▶ ASSIGNMENT:
Your task is to write out exactly the lines from the line containing "Instruction: Click the flip-down" through the end of the records, inclusive at both ends.

Records excerpted from a collection:
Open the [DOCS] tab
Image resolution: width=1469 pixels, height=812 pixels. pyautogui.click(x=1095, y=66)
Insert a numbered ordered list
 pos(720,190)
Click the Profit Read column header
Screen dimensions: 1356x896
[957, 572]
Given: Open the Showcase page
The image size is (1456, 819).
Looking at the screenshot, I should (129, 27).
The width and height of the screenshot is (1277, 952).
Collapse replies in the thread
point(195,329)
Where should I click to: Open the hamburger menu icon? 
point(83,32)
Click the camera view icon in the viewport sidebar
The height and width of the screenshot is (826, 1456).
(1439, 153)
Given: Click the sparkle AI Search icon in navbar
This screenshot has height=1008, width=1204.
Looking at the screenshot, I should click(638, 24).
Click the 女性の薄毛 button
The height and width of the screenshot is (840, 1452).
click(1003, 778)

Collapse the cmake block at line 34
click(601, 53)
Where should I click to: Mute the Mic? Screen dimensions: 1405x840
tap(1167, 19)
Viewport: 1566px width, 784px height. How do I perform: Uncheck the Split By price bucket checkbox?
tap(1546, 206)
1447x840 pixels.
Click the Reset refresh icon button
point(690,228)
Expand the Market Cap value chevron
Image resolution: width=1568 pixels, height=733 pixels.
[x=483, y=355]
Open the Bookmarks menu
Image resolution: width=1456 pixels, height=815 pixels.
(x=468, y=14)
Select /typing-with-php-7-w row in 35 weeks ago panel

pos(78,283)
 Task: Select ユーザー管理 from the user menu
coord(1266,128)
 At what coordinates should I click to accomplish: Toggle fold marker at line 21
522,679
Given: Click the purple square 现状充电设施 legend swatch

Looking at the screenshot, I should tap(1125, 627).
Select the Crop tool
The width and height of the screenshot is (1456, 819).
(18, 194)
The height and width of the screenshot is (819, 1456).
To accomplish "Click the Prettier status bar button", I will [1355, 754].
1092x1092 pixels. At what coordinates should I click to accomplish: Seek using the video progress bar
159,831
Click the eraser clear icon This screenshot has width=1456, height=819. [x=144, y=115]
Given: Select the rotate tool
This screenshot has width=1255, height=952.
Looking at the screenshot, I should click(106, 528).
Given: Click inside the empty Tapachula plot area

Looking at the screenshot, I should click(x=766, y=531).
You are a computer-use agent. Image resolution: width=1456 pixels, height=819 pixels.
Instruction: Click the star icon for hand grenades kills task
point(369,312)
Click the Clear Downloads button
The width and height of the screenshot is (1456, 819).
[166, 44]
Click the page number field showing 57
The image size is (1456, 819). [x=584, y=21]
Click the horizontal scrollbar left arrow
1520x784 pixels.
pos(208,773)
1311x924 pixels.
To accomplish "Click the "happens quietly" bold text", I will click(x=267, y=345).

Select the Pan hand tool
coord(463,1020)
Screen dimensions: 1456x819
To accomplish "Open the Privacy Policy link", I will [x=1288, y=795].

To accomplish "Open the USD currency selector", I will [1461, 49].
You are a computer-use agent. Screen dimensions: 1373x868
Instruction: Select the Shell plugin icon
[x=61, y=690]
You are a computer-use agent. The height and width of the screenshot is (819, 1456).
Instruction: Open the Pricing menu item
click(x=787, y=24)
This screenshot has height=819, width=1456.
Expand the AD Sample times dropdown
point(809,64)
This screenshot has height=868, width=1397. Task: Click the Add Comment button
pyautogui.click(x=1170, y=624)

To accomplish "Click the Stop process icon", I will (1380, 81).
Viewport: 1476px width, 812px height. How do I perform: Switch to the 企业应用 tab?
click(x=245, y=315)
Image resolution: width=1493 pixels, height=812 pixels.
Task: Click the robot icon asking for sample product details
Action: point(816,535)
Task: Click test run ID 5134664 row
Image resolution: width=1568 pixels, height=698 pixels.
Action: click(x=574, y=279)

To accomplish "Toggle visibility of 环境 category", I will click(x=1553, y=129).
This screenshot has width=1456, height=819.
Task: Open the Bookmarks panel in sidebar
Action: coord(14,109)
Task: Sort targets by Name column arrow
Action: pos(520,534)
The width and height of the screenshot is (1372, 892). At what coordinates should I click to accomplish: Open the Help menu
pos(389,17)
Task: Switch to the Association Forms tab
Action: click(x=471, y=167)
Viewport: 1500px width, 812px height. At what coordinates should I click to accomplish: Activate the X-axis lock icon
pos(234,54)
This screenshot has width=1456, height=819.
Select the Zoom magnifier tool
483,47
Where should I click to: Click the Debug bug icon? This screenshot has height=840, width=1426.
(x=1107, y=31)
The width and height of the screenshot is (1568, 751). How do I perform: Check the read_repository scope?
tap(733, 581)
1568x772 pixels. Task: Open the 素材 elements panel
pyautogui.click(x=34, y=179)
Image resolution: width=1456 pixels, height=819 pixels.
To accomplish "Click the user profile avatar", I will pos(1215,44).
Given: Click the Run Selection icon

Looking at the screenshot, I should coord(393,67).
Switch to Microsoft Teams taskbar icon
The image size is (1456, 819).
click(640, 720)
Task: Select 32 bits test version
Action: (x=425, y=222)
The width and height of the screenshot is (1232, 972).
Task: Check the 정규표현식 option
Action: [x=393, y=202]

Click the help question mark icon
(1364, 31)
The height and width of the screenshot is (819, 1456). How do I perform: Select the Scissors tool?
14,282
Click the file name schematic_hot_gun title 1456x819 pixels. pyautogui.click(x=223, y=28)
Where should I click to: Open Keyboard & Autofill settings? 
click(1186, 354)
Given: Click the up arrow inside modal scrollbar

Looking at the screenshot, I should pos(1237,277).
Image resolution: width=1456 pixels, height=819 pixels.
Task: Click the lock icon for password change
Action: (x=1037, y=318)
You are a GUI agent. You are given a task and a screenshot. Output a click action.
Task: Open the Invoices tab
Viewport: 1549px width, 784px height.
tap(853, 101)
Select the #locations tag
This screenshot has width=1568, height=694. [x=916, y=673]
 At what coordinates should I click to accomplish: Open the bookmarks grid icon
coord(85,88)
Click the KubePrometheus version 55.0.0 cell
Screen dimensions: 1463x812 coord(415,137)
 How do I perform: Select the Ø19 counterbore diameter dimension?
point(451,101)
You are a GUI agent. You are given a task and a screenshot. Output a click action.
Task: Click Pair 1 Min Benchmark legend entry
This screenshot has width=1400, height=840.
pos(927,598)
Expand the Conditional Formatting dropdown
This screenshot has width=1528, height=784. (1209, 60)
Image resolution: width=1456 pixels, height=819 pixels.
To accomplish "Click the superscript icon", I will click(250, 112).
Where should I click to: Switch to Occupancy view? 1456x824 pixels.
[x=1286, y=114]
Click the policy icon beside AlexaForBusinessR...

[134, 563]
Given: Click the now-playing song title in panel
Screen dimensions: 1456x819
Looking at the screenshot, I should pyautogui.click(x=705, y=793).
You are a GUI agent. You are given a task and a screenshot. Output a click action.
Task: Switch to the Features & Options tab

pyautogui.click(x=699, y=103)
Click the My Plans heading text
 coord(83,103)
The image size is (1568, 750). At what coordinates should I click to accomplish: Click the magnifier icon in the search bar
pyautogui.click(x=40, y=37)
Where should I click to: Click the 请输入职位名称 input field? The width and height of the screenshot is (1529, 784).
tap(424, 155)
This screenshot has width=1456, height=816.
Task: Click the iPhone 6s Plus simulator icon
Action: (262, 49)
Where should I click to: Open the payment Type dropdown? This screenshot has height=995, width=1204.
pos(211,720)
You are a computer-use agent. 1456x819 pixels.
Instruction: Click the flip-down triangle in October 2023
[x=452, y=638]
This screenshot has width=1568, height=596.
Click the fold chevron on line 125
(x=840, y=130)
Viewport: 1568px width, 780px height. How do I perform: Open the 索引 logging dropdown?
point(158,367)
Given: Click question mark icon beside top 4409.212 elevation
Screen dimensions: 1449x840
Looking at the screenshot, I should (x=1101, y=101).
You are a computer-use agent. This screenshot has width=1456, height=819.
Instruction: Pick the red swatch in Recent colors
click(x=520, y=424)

▶ OUTPUT OF THE EXERCISE:
Instruction: Click the flip-down triangle in October 2023
[x=452, y=638]
This screenshot has width=1568, height=596.
Click the fold chevron on line 125
(x=840, y=130)
Viewport: 1568px width, 780px height. How do I perform: Open the 索引 logging dropdown?
point(158,367)
Given: Click question mark icon beside top 4409.212 elevation
Screen dimensions: 1449x840
Looking at the screenshot, I should (x=1101, y=101).
You are a computer-use agent. This screenshot has width=1456, height=819.
Instruction: Pick the red swatch in Recent colors
click(x=520, y=424)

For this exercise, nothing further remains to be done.